If twine had a yellow marker thread, it was made by Powers. If the retested twine had the Berkley "chemical trace element", it also had to have the yellow marker thread, or else it was not the murder twine. Simple.Without clearly explaining why the yellow strand is excluded as a clue, all you're left with is that there were two rope companies, one in Washington and the other in Portage la Prairie.

Ahh. Portage la Prairie. You mean the town where Thomas Sophonow spent the night before coming to Winnipeg?

Instead of distancing Sophonow from the twine used to kill Barbara Stoppel, Cory actually made a closer link than the prosecutors did at the trials. If, indeed, the twine used to kill Barbara Stoppel was made in Manitoba. Not that it mattered, since, as we said, the murder twine was never connected to Sophonow in the first place.

And there was one more thing that surfaced during the Cory inquiry. Like that odd statement Sophonow made to the hearing. It was only reported once, in the Globe and Mail, but The Black Rod has confirmed it with reporters who attended the hearing.

Reporter David Roberts wrote:

" The inquiry also heard yesterday that it was Mr. Sophonow himself who apparently got police interested in him as a suspect when he made a report to RCMP in British Columbia about a missing woman they were seeking.

He said she resembled a woman who he'd planned on seeing in Winnipeg, but who wasn't there when he arrived. He'd also called his sister and asked her if police were looking for him in connection with the Winnipeg murder."

...asked if police were looking for him in connection with the Winnipeg murder.We bet the jurors would have been electrified if they heard about that call. Apparently, nobody, especially not Judge Cory, asked him what he meant by it?

Just as nobody has asked Police Chief Jack Ewatski why he exonerated Tom Sophonow and cost the city of Winnipeg $2.6 million.

There were hints the police had another suspect. An arrest was imminent. DNA would prove the suspect's guilt. That was in 2001. Five years later, and we know no suspect was ever charged. The only suspect ever named by police denied killing Barbara Stoppel and an internal police report says investigators had no usable evidence against him and needed a confession. He eventually committed suicide without confessing anything.

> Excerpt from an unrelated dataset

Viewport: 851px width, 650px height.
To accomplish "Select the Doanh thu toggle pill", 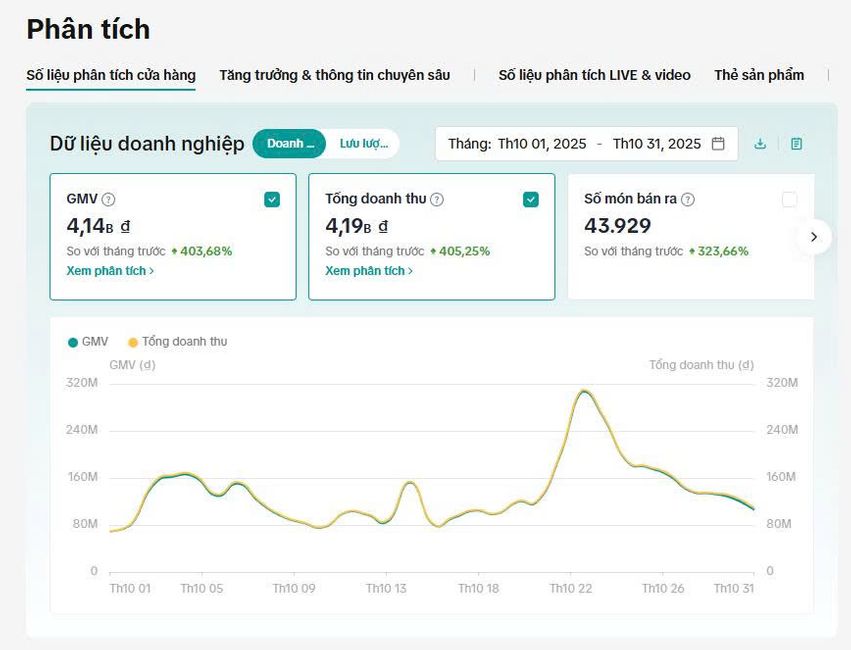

On the other hand, prosecutors obviously had a case against Sophonow, even if Cory wasn't allowed to say it. The jurors who heard the evidence accepted it.

Jury #1 was hung 10-2 with the majority voting for conviction. Jury #2 was unanaimous, Guilty. And Jury #3 voted Guilty, too, after one member was removed for refusing to decide on the basis of the evidence presented in court.

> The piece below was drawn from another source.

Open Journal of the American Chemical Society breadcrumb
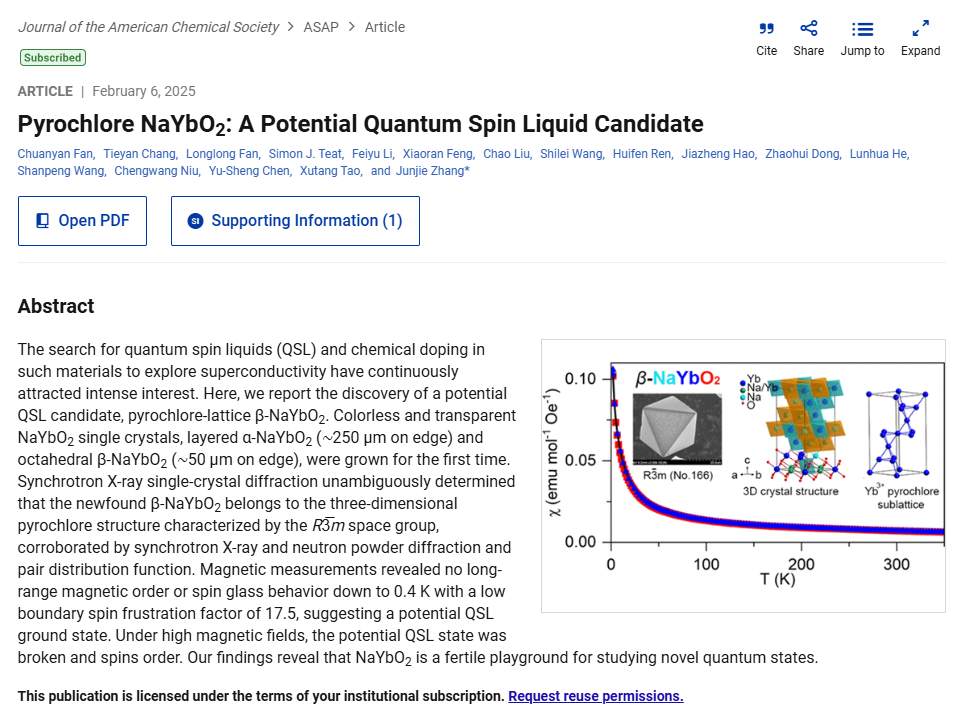 tap(148, 27)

There's no doubt the case was purely circumstantial. There was no physical evidence against Sophonow. And the eyewitness evidence was shaky, even then. But the police witnesses were strong. And then there was the testimony of Thomas Sophonow. It seems that whenever jurors heard him in person, they decided the police were telling the truth and he wasn't.

The reason Sophonow was convicted on the murder charge was---Sophonow. Not police misconduct. Not faulty evidence.

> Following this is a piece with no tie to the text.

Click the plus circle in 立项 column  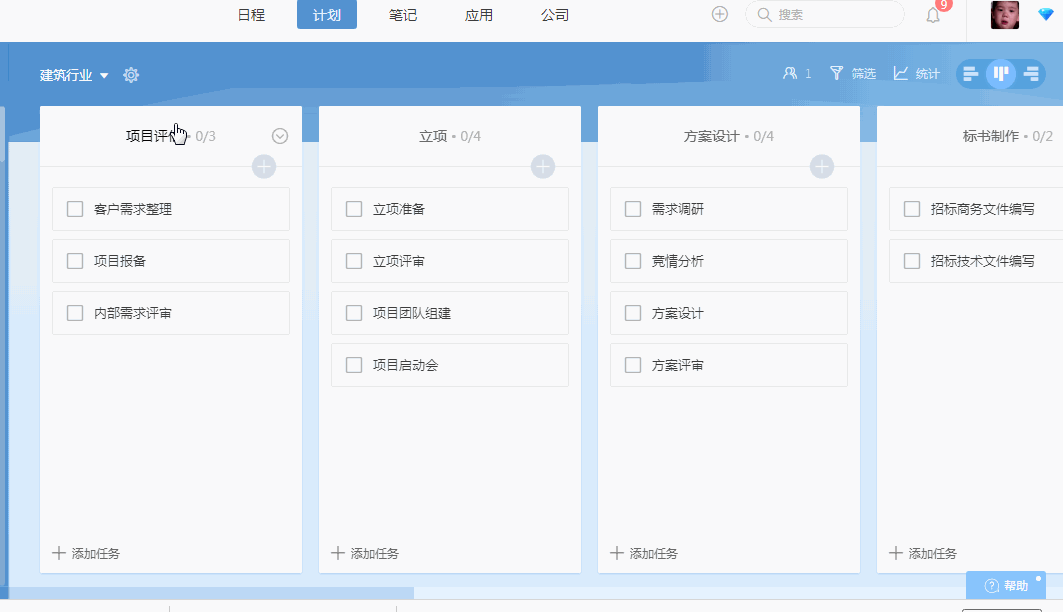pyautogui.click(x=542, y=167)
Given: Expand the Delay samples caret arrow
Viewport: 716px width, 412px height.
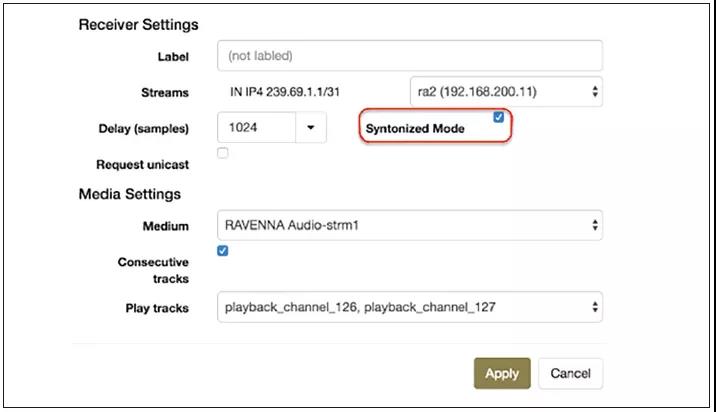Looking at the screenshot, I should 311,127.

Let's be clear. We don't say Thomas Sophonow is guilty of murder. The courts have overturned each of his convictions. We're saying the main reason he was convicted in the first place is because of his own actions and testimony. He admitted he never told police his alibi for the night of the murder because he wanted to get a free ride to Winnipeg. Does that make sense to you? It didn't to the jurors.

And after hearing him testify, the jurors gave the police witnesses the benefit of the doubt whenever they contradicted his account of what happened.

He wasn't railroaded. He was the engineer.

Chief Jack Ewatski of the Winnipeg Police Service now says he's convinced Sophonow had nothing to do with the murder of Barbara Stoppel. We don't know why. And we have 2.6 million reasons to ask.

Why the secrecy? That's a secret held by Police Chief Jack Ewatski.

And since last week, we know that jurors don't believe he's telling the truth, either.